Em Nova York, o Dow Jones Industrial Average caiu 1,76%, para 48.488,96 pontos. O S&P 500 recuou 2,06%, aos 6.796,94 pontos, enquanto o Nasdaq Composite perdeu 2,39%, para 22.954,32 pontos.
Mercados europeus acompanham pessimismo
Na Europa, as bolsas seguiram o tom negativo de Wall Street, afetadas diretamente pelas novas ameaças tarifárias dos EUA.
O índice Stoxx 600 recuou 0,72%, aos 602,68 pontos. Em Londres, o FTSE 100 caiu 0,67%, para 10.126,78 pontos. Em Frankfurt, o DAX teve baixa de 1,08%, aos 24.689,67 pontos, enquanto o CAC 40, em Paris, cedeu 0,61%, para 8.062,58 pontos.

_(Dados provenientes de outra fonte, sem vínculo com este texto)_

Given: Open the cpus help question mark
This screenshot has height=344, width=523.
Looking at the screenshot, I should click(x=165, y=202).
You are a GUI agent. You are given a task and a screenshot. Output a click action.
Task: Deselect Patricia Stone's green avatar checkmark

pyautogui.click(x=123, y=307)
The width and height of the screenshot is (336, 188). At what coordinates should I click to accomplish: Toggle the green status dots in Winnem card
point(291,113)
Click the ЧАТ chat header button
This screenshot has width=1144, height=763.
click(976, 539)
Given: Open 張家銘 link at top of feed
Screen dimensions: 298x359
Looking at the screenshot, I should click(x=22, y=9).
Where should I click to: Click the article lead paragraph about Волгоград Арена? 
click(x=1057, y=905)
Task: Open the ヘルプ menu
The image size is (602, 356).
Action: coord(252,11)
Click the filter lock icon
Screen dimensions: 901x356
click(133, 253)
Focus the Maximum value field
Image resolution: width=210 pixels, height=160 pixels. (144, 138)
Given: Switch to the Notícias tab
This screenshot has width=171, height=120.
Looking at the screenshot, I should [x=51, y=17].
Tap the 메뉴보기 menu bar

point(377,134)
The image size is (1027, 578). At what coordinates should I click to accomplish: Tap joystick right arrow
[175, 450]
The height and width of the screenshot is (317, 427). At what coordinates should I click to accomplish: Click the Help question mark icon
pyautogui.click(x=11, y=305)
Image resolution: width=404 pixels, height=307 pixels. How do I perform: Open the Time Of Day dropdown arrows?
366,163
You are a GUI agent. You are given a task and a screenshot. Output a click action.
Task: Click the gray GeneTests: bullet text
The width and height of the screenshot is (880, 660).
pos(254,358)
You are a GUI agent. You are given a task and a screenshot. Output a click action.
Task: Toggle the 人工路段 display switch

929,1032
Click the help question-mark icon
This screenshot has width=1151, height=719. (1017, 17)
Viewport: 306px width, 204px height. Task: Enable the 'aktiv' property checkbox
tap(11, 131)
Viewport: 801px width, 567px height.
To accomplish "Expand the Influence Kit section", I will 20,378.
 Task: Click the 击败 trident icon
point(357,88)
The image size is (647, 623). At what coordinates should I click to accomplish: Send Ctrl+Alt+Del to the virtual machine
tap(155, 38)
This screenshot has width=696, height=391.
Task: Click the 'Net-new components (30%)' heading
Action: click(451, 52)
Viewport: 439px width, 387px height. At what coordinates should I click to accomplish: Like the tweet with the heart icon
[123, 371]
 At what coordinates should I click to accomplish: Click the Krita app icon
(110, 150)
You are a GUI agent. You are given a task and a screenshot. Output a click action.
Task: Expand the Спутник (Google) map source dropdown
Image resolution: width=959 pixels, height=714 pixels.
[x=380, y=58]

Bolsa da Ásia reage a ações regulatórias na China
Na Ásia, os mercados encerraram o dia sob pressão após medidas mais firmes das autoridades reguladoras chinesas contra práticas consideradas abusivas.
Os principais índices tiveram desempenho misto no fechamento. Em Xangai, o SSEC caiu 0,01%, para 4.113 pontos, enquanto o CSI300 recuou 0,33%, para 4.718 pontos. Em Hong Kong, o Hang Seng caiu 0,29%, para 26.487 pontos.
No Japão, o Nikkei perdeu 1,1%, para 52.988 pontos. O Kospi, da Coreia do Sul, caiu 0,39%, para 4.885 pontos. Em Taiwan, o Taiex subiu 0,38%, para 31.759 pontos, enquanto, em Cingapura, o Straits Times recuou 0,23%, para 4.823 pontos.